(SOURCE DATA):
┌──

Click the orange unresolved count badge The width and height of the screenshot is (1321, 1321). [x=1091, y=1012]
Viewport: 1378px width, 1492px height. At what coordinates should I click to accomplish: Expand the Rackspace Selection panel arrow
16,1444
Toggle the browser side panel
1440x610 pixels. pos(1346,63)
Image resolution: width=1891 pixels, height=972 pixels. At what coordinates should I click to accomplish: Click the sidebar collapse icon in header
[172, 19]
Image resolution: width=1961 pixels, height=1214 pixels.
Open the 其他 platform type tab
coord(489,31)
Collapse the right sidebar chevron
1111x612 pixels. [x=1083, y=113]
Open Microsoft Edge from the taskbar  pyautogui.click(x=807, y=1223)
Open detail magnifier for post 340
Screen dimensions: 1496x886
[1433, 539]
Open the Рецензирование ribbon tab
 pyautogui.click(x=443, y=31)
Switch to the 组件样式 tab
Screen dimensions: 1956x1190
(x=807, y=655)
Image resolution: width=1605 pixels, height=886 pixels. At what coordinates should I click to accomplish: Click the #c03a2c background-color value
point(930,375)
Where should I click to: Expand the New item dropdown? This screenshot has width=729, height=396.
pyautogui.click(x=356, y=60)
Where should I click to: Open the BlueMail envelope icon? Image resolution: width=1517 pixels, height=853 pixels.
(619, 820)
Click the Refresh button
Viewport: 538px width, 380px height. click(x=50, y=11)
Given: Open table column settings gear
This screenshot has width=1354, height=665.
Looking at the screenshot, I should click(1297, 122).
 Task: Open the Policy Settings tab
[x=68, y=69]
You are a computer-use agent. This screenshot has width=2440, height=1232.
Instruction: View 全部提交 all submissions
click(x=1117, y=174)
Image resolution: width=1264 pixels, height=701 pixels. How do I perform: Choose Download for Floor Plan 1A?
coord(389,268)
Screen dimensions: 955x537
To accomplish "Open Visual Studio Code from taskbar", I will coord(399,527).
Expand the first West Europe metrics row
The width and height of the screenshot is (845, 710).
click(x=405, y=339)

└──

(WHAT THIS TASK INVOLVES): Your task is to extract the lines running from the one with "The width and height of the screenshot is (845, 710)." to the end of the material, inclusive, copying each exactly and adding nothing.

(ANSWER BOX):
The width and height of the screenshot is (845, 710).
click(x=405, y=339)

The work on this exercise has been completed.